Optionally, select an Environment Spec to specify the Kubernetes runtime environment for the sync component.
Click Next.

YAML formatting caveat

Follow these two rules when filling in the Hive Meta Sync Content field:

No leading whitespace on any line. Top-level keys, including bootstrap.servers: and hive.clusters:, must start at column 0.
Single-quote the sasl.jaas.config value. It contains double quotes, semicolons, and equals signs that can be misparsed without single quotes.

Breaking either rule causes the Meta Sync pod to fail to start with a YAML parse error. If this happens, edit the configuration to satisfy both rules and resubmit.

Step 6. Preview and submit

In the Configuration Preview step, review the following sections:
- Basic Information: Confirms the account and service configuration template.
- Hive Meta Sync Content: Shows the selected profile, environment spec, and a full preview of the sync configuration content.
If everything is correct, click Submit to create the synchronization configuration.
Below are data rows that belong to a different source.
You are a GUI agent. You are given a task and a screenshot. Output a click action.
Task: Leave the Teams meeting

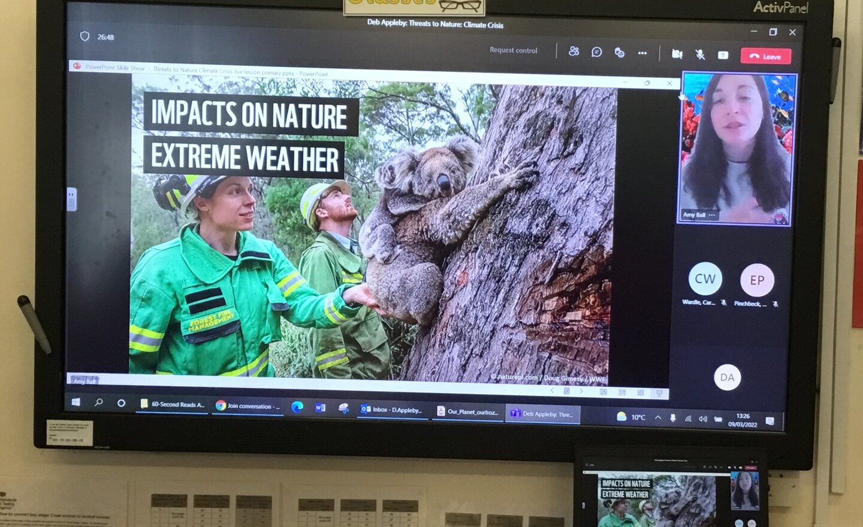click(766, 55)
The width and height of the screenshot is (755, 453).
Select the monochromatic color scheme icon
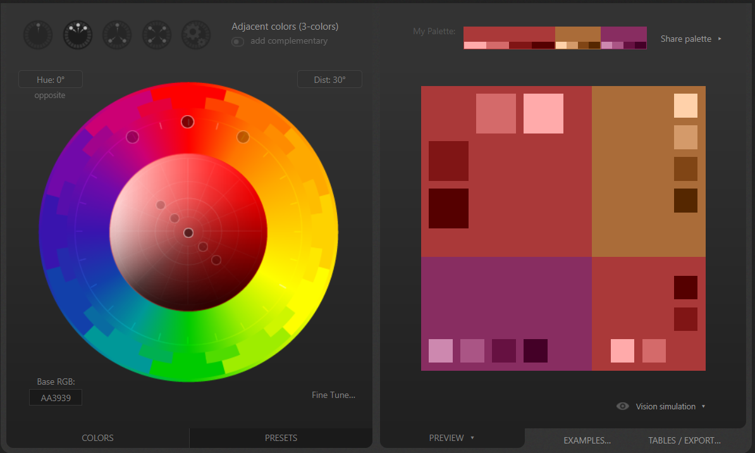[39, 35]
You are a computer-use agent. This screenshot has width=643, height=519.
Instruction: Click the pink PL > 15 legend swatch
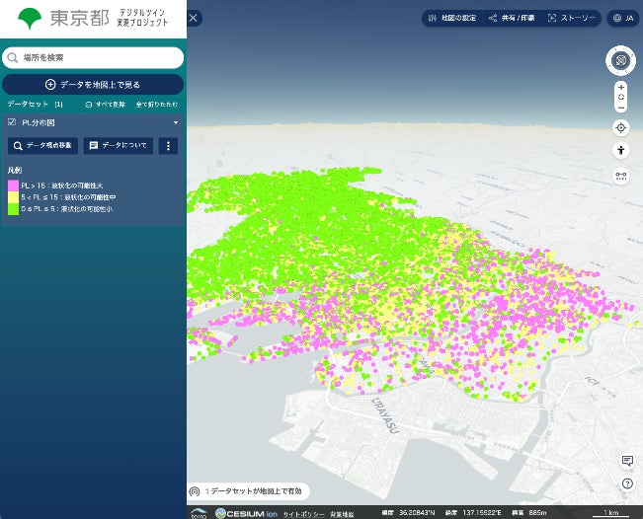coord(13,185)
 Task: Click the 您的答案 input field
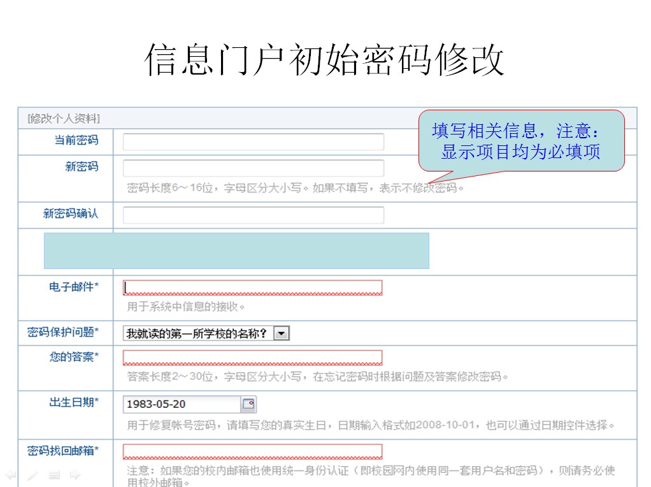coord(253,358)
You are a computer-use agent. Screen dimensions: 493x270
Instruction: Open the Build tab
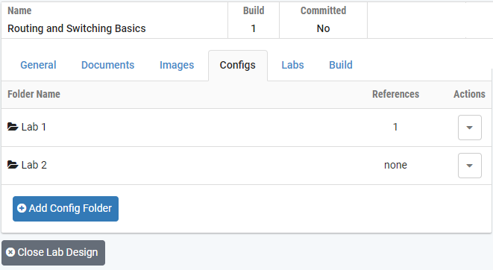pos(341,65)
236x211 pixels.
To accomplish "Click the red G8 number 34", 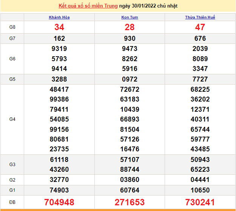I will [59, 27].
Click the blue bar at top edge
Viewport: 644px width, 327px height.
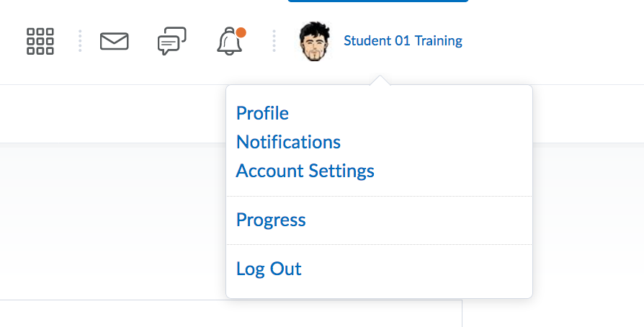click(x=378, y=1)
SynxDB Cloud provisions the Meta Sync pod automatically, and the pod begins consuming from the configured Kafka topic.

Verify the synchronization

From a Hive client, create a test table in a database listed in cn.cbdb.apiary.kafka.autosync.databases.<catalog>:
```
-- in beeline
CREATE TABLE default.sync_test (id INT, name STRING) STORED AS PARQUET;
```

After a few seconds, list foreign tables in the target SynxDB Cloud database. The new table appears in the public schema:

-- in psql, connected to hivedb
\det+

Expected output:

 Schema |   Table   |         Server          | FDW options
--------+-----------+-------------------------+-------------
 public | sync_test | __hive_auto_sync_server | ...
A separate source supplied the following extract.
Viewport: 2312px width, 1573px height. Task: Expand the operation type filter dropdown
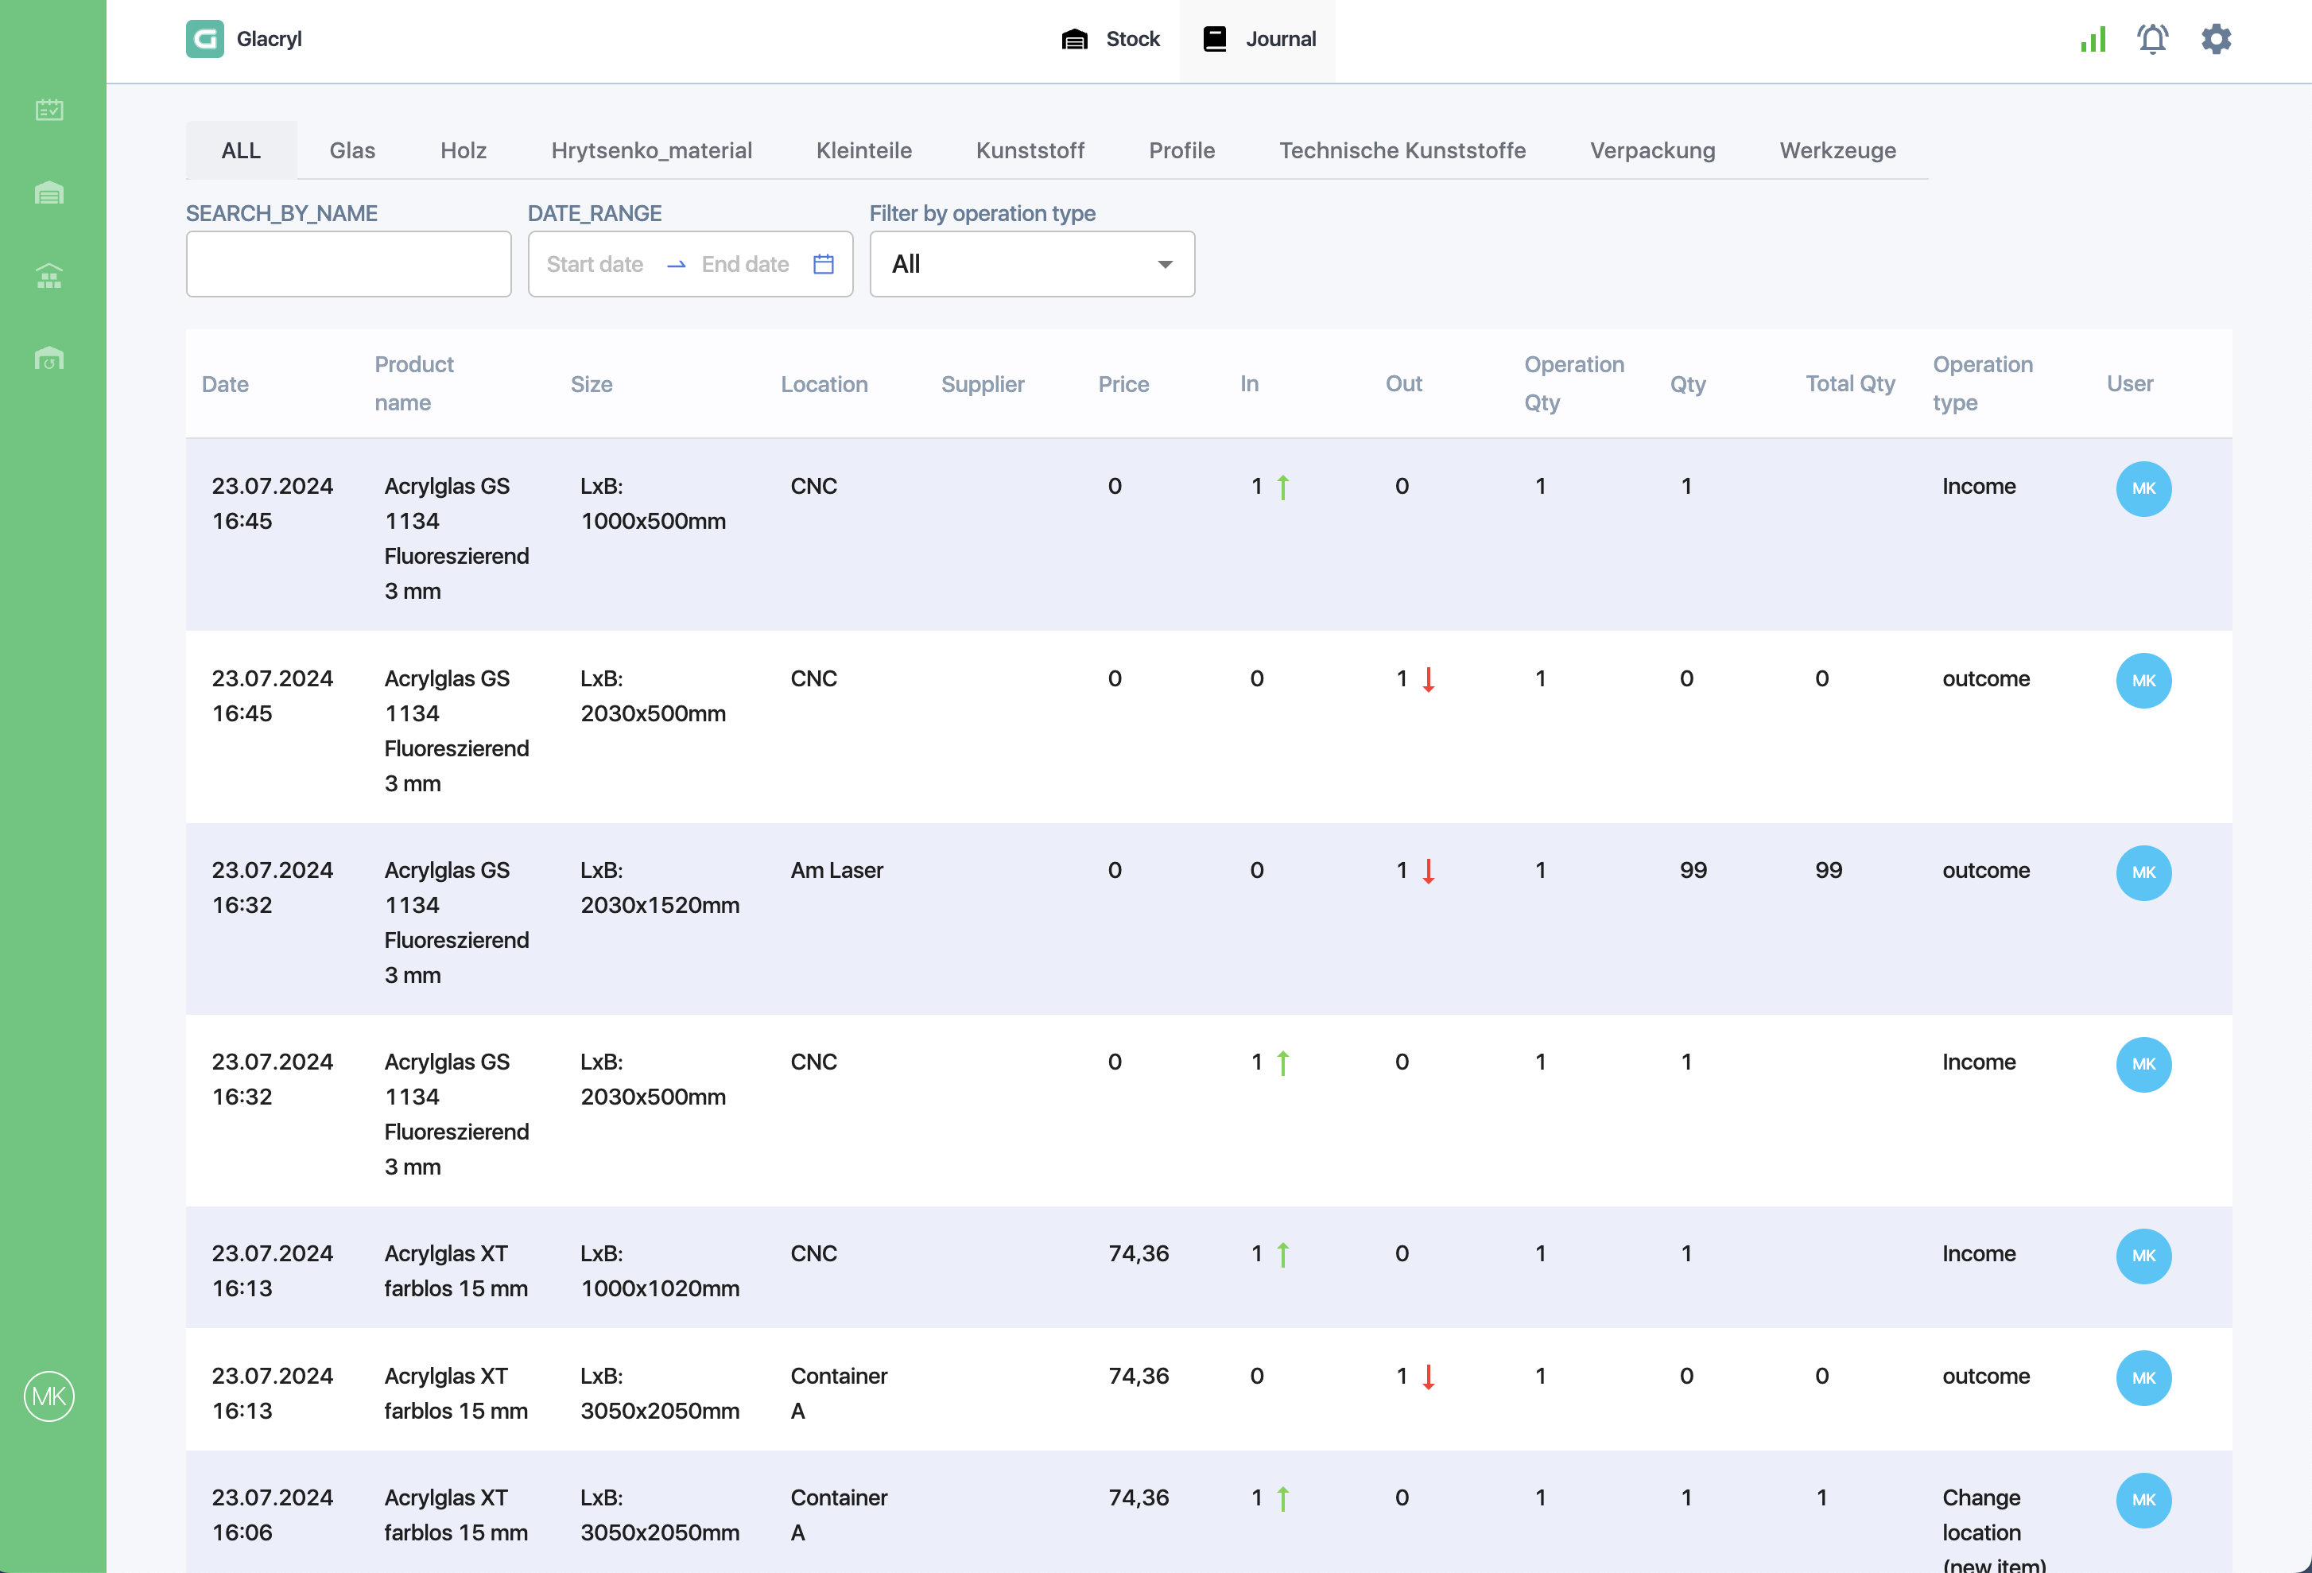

Verify drop synchronization as well:
```
-- in beeline
DROP TABLE default.sync_test;
```
After a few seconds, \det in hivedb no longer lists the table.
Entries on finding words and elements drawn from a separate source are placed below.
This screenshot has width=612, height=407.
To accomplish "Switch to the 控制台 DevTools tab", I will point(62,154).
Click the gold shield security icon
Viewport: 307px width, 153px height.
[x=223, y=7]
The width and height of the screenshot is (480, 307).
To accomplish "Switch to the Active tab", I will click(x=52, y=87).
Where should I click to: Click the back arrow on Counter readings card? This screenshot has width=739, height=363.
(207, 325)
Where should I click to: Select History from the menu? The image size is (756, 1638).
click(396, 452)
If the expected foreign table does not appear, check the Meta Sync pod log for errors.

Manage sync tasks

After the task is created, you can manage the synchronization task from the list view on the Hive Meta Sync tab. The list displays the following columns: ID, Account Name, Status, Created, Active/Deactivate, and Action.

Status

Each Hive Meta Sync task has one of the following statuses:

Pending: The task has been created but is not yet running.
Running: The task is actively synchronizing Hive metadata.
Suspended: The task has been deactivated and is not processing metadata changes.

Available operations

Active/Deactivate toggle: Activates or deactivates the sync task. When you deactivate the task, SynxDB Cloud stops synchronizing metadata changes and the status changes to Suspended.
Edit: Opens the edit form, where you can modify the profile, sync configuration content, and environment spec. Click Submit to save your changes.
Delete: Permanently removes the sync task.